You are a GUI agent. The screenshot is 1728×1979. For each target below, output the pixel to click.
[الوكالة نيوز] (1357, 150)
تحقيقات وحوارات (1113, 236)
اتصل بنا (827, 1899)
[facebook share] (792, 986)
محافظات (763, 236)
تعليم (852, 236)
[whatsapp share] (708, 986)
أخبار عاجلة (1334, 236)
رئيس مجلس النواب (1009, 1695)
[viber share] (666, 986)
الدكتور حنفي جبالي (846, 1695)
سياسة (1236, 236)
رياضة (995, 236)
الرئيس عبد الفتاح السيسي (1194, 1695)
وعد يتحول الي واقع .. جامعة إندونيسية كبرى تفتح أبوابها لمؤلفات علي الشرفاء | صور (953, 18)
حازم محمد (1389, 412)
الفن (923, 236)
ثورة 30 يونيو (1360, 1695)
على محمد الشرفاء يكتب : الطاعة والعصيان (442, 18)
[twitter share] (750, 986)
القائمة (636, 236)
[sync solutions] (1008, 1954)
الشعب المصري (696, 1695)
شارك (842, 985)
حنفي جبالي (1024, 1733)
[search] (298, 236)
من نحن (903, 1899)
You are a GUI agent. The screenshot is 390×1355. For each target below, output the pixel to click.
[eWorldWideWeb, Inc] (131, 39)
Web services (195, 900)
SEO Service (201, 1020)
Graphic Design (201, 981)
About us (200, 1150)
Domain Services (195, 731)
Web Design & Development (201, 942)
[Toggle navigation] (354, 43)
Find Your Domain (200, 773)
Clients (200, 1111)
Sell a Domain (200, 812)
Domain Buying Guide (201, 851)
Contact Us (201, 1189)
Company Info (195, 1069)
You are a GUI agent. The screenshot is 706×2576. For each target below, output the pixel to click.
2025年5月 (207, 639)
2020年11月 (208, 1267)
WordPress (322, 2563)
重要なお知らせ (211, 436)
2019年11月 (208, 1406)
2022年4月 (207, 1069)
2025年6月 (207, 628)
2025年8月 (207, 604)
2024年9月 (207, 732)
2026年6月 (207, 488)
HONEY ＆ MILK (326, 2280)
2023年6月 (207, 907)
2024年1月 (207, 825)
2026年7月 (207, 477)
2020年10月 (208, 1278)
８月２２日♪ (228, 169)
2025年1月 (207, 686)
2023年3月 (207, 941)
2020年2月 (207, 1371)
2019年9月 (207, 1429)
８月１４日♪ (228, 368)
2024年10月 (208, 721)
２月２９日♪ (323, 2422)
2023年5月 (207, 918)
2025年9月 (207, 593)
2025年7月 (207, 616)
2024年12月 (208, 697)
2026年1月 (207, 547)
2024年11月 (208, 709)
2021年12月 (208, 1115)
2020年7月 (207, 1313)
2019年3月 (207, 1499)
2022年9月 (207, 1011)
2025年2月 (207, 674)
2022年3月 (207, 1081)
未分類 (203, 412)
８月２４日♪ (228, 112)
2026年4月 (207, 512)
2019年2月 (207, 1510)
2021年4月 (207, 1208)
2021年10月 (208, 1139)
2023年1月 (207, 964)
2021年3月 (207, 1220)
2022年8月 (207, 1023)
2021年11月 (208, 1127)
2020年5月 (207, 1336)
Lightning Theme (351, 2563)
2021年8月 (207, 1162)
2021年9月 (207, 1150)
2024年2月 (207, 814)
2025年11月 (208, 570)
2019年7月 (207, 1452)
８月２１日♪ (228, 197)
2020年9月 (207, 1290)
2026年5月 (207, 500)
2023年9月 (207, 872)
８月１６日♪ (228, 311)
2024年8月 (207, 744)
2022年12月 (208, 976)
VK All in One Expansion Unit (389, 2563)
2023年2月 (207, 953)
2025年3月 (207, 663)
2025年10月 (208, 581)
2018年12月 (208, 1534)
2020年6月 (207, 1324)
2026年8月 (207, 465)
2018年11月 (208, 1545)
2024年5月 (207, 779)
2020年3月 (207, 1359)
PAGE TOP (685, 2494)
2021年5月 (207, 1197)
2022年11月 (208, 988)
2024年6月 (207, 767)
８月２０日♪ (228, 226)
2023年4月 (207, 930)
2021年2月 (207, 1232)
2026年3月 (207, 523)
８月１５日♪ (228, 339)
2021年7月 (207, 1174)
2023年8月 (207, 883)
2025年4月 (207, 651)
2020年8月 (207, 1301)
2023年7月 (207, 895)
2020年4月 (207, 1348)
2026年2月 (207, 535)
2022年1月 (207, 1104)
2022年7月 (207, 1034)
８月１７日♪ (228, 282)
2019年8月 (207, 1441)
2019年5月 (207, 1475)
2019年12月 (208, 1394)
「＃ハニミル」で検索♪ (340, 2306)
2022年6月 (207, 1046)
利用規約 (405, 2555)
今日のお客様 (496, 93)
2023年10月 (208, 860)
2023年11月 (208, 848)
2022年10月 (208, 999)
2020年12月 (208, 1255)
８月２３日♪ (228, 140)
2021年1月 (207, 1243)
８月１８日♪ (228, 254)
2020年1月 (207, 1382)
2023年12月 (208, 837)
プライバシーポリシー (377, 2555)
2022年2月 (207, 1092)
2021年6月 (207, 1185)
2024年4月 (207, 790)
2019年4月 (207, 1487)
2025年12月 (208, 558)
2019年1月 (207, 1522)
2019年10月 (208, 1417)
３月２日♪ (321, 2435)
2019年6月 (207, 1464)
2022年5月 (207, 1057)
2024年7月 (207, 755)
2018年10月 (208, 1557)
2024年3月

· · · · ·

_Assignment:_
Look in the material above for the line with "2023年11月 (208, 848)" and the line with "2019年4月 (207, 1487)", and transcribe exactly those lines and all lines between them, nothing more.

_Written response:_
2023年11月 (208, 848)
2022年10月 (208, 999)
2020年12月 (208, 1255)
８月２３日♪ (228, 140)
2021年1月 (207, 1243)
８月１８日♪ (228, 254)
2020年1月 (207, 1382)
2023年12月 (208, 837)
プライバシーポリシー (377, 2555)
2022年2月 (207, 1092)
2021年6月 (207, 1185)
2024年4月 (207, 790)
2019年4月 (207, 1487)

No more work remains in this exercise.